New Federal Fire Policy
New Federal Fire Policy

New Federal Fire Policy

We need a new Federal fire policy that prioritizes public safety. The current policy is failing to keep the most vulnerable safe during climate-driven wildfires. A more effective policy would provide low-interest loans, grants and technical assistance to rural residents to prepare their communities. Decades of research has shown that focusing on fire-safety home retrofits and the zone immediately around structures saves lives and protects property during wildfires. Recent tragic events demonstrate that the current policy of Federal land management agencies that prioritizes reducing fuels in remote areas fails to protect communities. 

BACKGROUND

Despite extreme dryness and windy spring weather, on April 6, 2022 a crew from the Santa Fe National Forest intentionally started a fire near Las Vegas, New Mexico. The fire quickly escaped and joined with another fire ignited by smoldering piles of woody debris to become the Hermits Peak/Calf Canyon wildfire that burned more than 340,000 acres, the largest wildfire in New Mexico history. Nearly a thousand structures in one of the poorest rural regions of the U.S. were burned to the ground. Three people died in post-fire flooding. More than 17,000 people lost access to potable drinking water and at least 40 acequias systems were damaged. Congress has so far appropriated more than $4 billion taxpayer dollars to compensate the victims. 

A Forest Service review found that the “. . . environmental conditions in which the plan was executed generated unforeseen challenges” and recommended changes to how intentional ignitions are managed.

Similar recommendations were made in 2000 when another prescribed burn escaped near Los Alamos during windy spring weather causing $1 billion in damages and destroying hundreds of homes.

The Santa Fe County Commission unanimously passed Resolution 2022-050 on July 12, 2022, requesting that an Environmental Impact Statement be prepared to address concerns over the Santa Fe Mountains Landscape Resiliency project that will clear vegetation on 18,000 acres and burn 38,000 acres in the mountains above Santa Fe. The resolution specifically asked that a comprehensive environmental review be prepared and all burning cease until “. . . risk reduction provided by these reviews is in place.”

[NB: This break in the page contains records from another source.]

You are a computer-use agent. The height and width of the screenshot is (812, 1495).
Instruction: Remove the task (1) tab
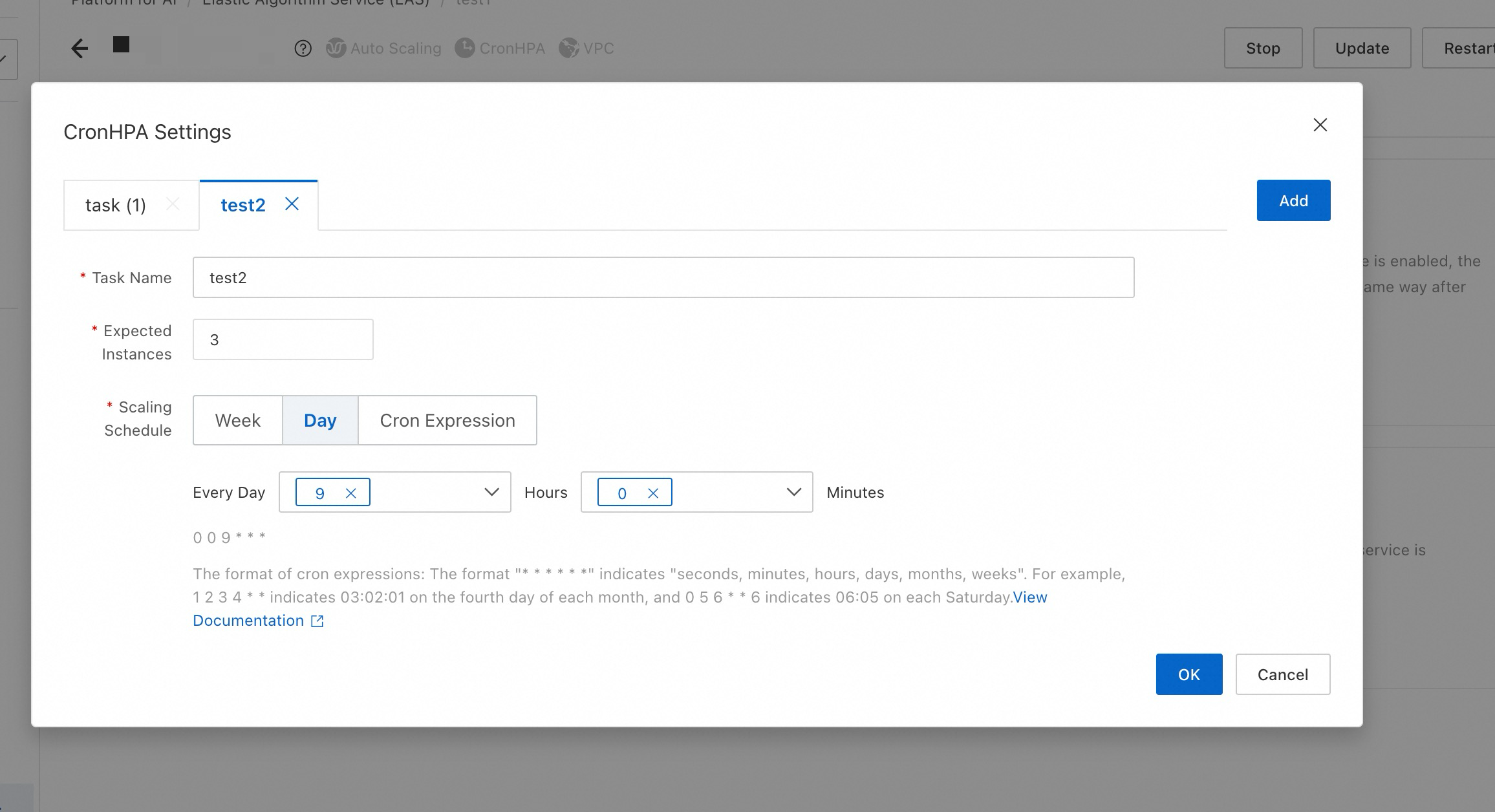[173, 204]
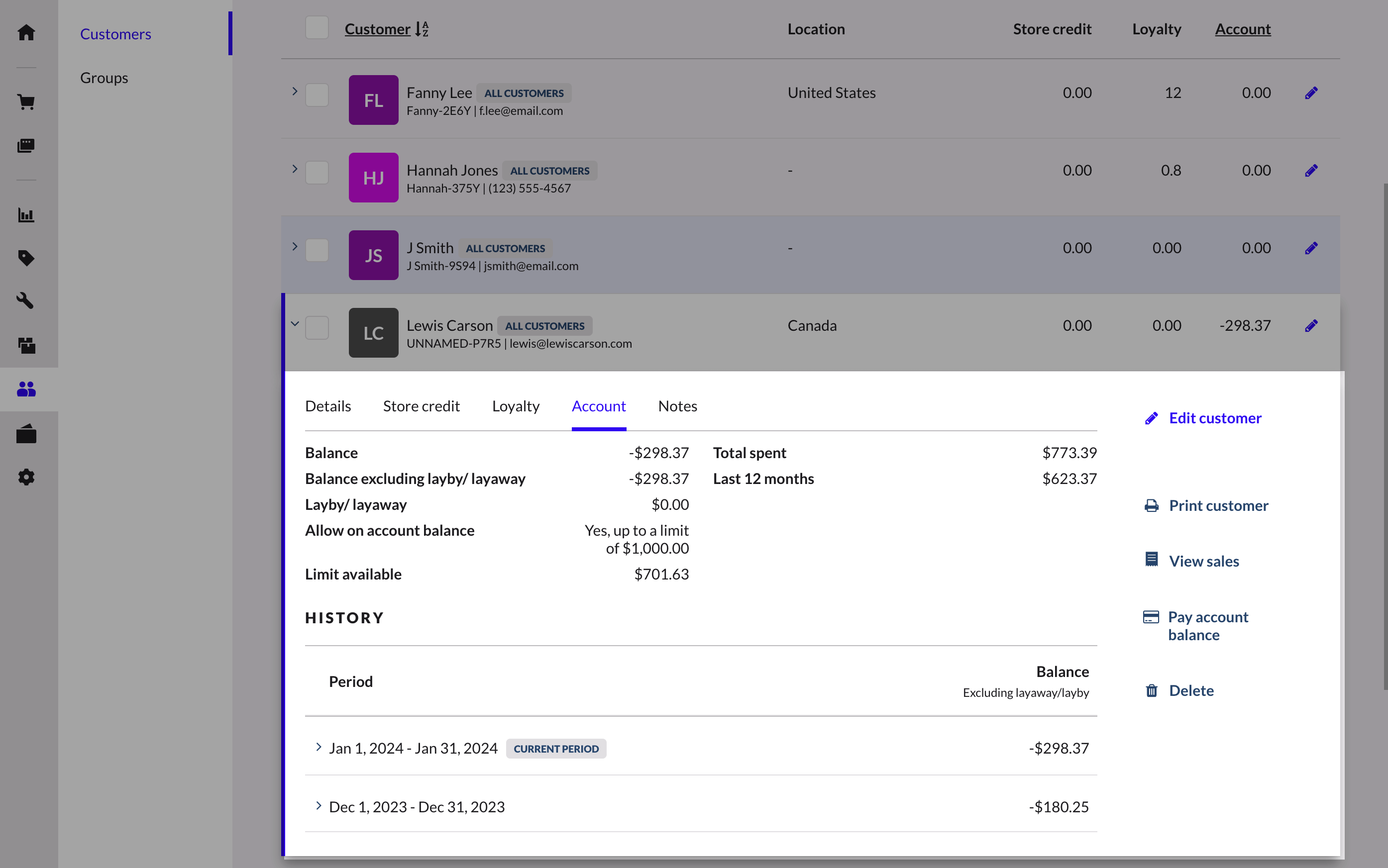
Task: Collapse the Lewis Carson customer row
Action: (295, 324)
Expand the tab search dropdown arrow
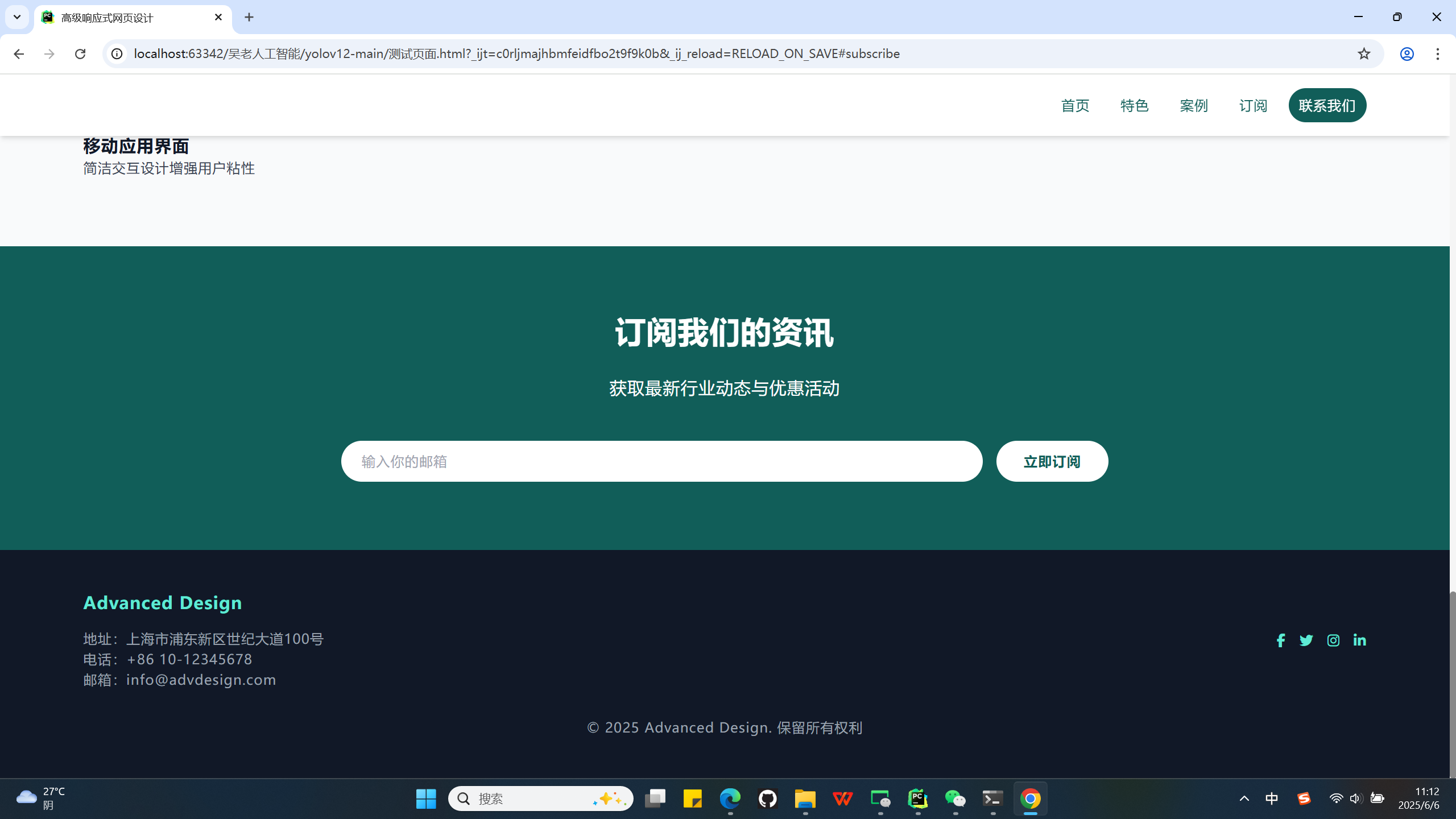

In 2006 the Santa Fe National Forest analyzed the risk of an escaped prescribed fire in the management of the Gallinas watershed that supplies water to Las Vegas, NM. It found that “burning unthinned stands may pose the highest risk of fire escape.” Despite this warning, unthinned stands were ignited on that windy spring day in 2022. Instead of learning from the Hermits Peak/Calf Canyon catastrophe, the recently approved Santa Fe Mountains project plans to burn 20,000 unthinned acres in the coming years. In addition, the Forest Service is not complying with New Mexico law that prohibits prescribed burns during red flag warnings.

NEW FEDERAL FIRE POLICY

In 2000 then Secretary of the Interior Bruce Babbitt convened a task force of government researchers in Santa Fe to come up with a new federal fire policy following the Cerro Grande fire that was caused by another escaped prescribed fire that destroyed hundreds of homes and nearly burned down Los Alamos National Laboratory. 

We need to do the same again in response to the Hermits Peak/Calf Canyon catastrophe. The focus should be providing public safety in a cost efficient manner. This time it should include fire managers outside the Forest Service, the insurance industry, indigenous representatives and conservation groups. 

A new fire policy focused on public safety will protect the climate and enhance biological diversity. The current policy, which calls for clearing trees and burning millions of acres, results in significant carbon emissions. Protecting existing natural forests to foster continuous growth, carbon accumulation, and structural complexity — a process known as proforestation — has proven to be an effective way of preventing carbon pollution that fuels wildfire and threatens rural communities.  

Limited prescribed fire has a role when safely managed. However, large-scale intentional burning results in ecological damage and significantly increases smoke pollution which impairs human health. 

The attached report Working from the Home Outwards calls for a new Federal fire policy based on recent experiences with wildfires in California. We call for convening a task force to come up with a plan based on this report that produces the greatest public safety benefits for New Mexicans facing increased risk of wildfires.